*** Opening of Data excerpts ***

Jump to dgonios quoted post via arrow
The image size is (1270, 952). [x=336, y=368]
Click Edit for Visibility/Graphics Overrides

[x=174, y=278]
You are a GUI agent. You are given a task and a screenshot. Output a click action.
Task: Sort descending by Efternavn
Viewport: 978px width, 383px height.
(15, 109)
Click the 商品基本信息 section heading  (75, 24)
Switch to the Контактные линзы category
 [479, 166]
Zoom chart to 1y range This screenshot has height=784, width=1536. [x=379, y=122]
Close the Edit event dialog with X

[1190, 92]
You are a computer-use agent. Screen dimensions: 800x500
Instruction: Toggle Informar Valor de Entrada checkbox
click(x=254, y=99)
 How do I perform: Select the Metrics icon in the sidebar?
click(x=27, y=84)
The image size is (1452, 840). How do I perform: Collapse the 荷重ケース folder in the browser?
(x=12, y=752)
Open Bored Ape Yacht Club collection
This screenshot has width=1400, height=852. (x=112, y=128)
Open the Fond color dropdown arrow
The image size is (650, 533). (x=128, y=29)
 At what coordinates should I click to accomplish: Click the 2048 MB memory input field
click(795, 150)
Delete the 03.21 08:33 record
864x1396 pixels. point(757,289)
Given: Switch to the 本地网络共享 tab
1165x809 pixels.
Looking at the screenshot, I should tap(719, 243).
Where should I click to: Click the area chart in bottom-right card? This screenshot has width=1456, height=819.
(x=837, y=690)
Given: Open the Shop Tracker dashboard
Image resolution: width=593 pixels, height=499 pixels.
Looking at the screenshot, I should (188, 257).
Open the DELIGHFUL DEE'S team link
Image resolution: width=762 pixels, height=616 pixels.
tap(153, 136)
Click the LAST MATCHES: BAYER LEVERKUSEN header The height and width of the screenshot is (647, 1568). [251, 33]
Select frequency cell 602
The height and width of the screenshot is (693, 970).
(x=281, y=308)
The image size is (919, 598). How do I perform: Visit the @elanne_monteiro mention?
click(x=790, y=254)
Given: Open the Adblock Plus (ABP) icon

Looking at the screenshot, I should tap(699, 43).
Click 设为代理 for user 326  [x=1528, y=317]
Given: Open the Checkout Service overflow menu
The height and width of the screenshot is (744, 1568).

*** Close of Data excerpts ***

#### What you should do:
Repeat each line above exactly as written.

#### Output of the exercise:
Jump to dgonios quoted post via arrow
The image size is (1270, 952). [x=336, y=368]
Click Edit for Visibility/Graphics Overrides

[x=174, y=278]
You are a GUI agent. You are given a task and a screenshot. Output a click action.
Task: Sort descending by Efternavn
Viewport: 978px width, 383px height.
(15, 109)
Click the 商品基本信息 section heading  (75, 24)
Switch to the Контактные линзы category
 [479, 166]
Zoom chart to 1y range This screenshot has height=784, width=1536. [x=379, y=122]
Close the Edit event dialog with X

[1190, 92]
You are a computer-use agent. Screen dimensions: 800x500
Instruction: Toggle Informar Valor de Entrada checkbox
click(x=254, y=99)
 How do I perform: Select the Metrics icon in the sidebar?
click(x=27, y=84)
The image size is (1452, 840). How do I perform: Collapse the 荷重ケース folder in the browser?
(x=12, y=752)
Open Bored Ape Yacht Club collection
This screenshot has width=1400, height=852. (x=112, y=128)
Open the Fond color dropdown arrow
The image size is (650, 533). (x=128, y=29)
 At what coordinates should I click to accomplish: Click the 2048 MB memory input field
click(795, 150)
Delete the 03.21 08:33 record
864x1396 pixels. point(757,289)
Given: Switch to the 本地网络共享 tab
1165x809 pixels.
Looking at the screenshot, I should tap(719, 243).
Where should I click to: Click the area chart in bottom-right card? This screenshot has width=1456, height=819.
(x=837, y=690)
Given: Open the Shop Tracker dashboard
Image resolution: width=593 pixels, height=499 pixels.
Looking at the screenshot, I should (188, 257).
Open the DELIGHFUL DEE'S team link
Image resolution: width=762 pixels, height=616 pixels.
tap(153, 136)
Click the LAST MATCHES: BAYER LEVERKUSEN header The height and width of the screenshot is (647, 1568). [251, 33]
Select frequency cell 602
The height and width of the screenshot is (693, 970).
(x=281, y=308)
The image size is (919, 598). How do I perform: Visit the @elanne_monteiro mention?
click(x=790, y=254)
Given: Open the Adblock Plus (ABP) icon

Looking at the screenshot, I should tap(699, 43).
Click 设为代理 for user 326  [x=1528, y=317]
Given: Open the Checkout Service overflow menu
The height and width of the screenshot is (744, 1568).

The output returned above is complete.